Voicehandler is an intriguing name for a band, isn’t it? It sounds like the sort of job title you might see in the end credits of a film, something along the lines of “snake wrangler” or “lion tamer”. It implies that the “Voice” is a separate entity, something which lives in a box between recording sessions and which they only let out when its specially trained handler is around to look after it. Which sort of sums up the ambience of this album.

What we have here, then, are five tracks distilled from various literary sources and stirred into a deep, dark electro-acoustic broth by Oakland experimentalists Voicehandler. Jacob Felix Heule provides the electronics and percussion, whilst Danishta Rivero brings the voice and hydrophonium. This last is an instrument of her own devising, made up of glass jars filled with water and submerged microphones that can be struck, blown and sung into to produce a range of startling sounds.

Perhaps the most startling sound on the whole album, however, is Danishta’s own voice. On opening track “soñando”, she relates the creation myth of the Yekuana people of the Upper Orinoco River in an eerie croon before doing something quite extraordinary – a sort of choked-off ululation that leaves you in awe of her vocal prowess and fearful for the state of her larynx. It certainly gets your attention.

The album mixes these vocal excursions with percussion freak-outs and clouds of electronic fog, evoking Borges, Hamsun and Burroughs in various ways. Personally, I prefer the vocal tracks to all the bashing and crashing. These things always sound as if they’re more fun to record than they are to listen to, but that’s just me.
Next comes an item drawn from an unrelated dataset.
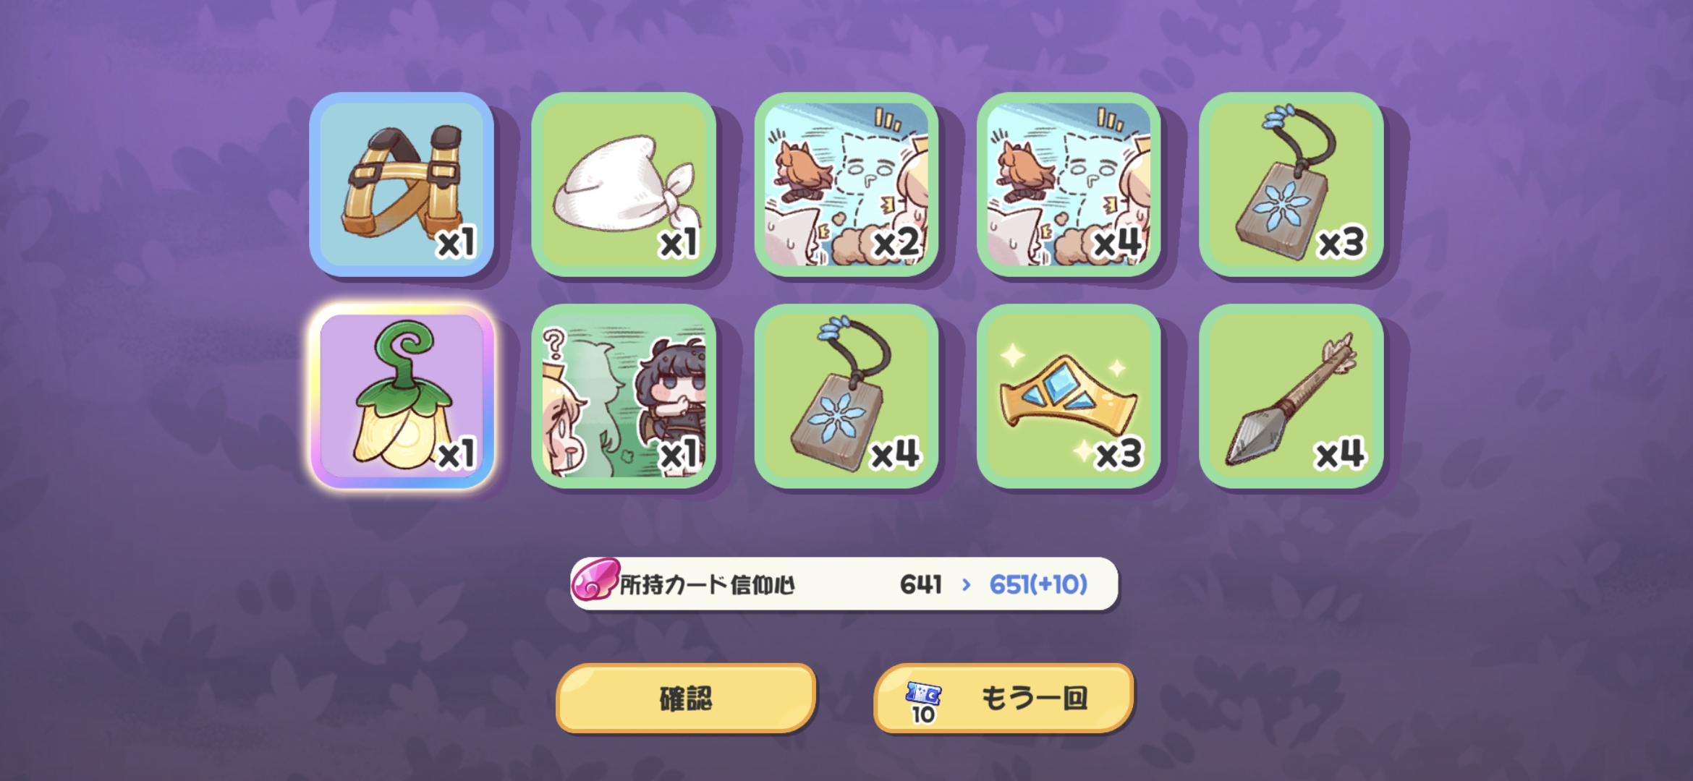This screenshot has height=781, width=1693.
Task: Select the leather harness strap item
Action: 402,184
It’s all of a piece, I suppose, and I can see how the noisy improvisations on “empty and without pain” might represent the disintegrating mind of the protagonist of Knut Hamsun’s “Hunger”.

The album is subtitled “You were not there for the beginning, you will not be there for the end”, which suggests a degree of existential loneliness. It also sounds like the sort of accusation you might fling at your nearest and dearest during a particularly absurd row – “and another thing, you were not there for the beginning, you will not be there for the end!”. But I’m guessing it’s the loneliness they’re trying to convey here.

If you have a place in your heart for Nico or even Björk, then you should find much to enjoy in these spirit-world lullabies and laments.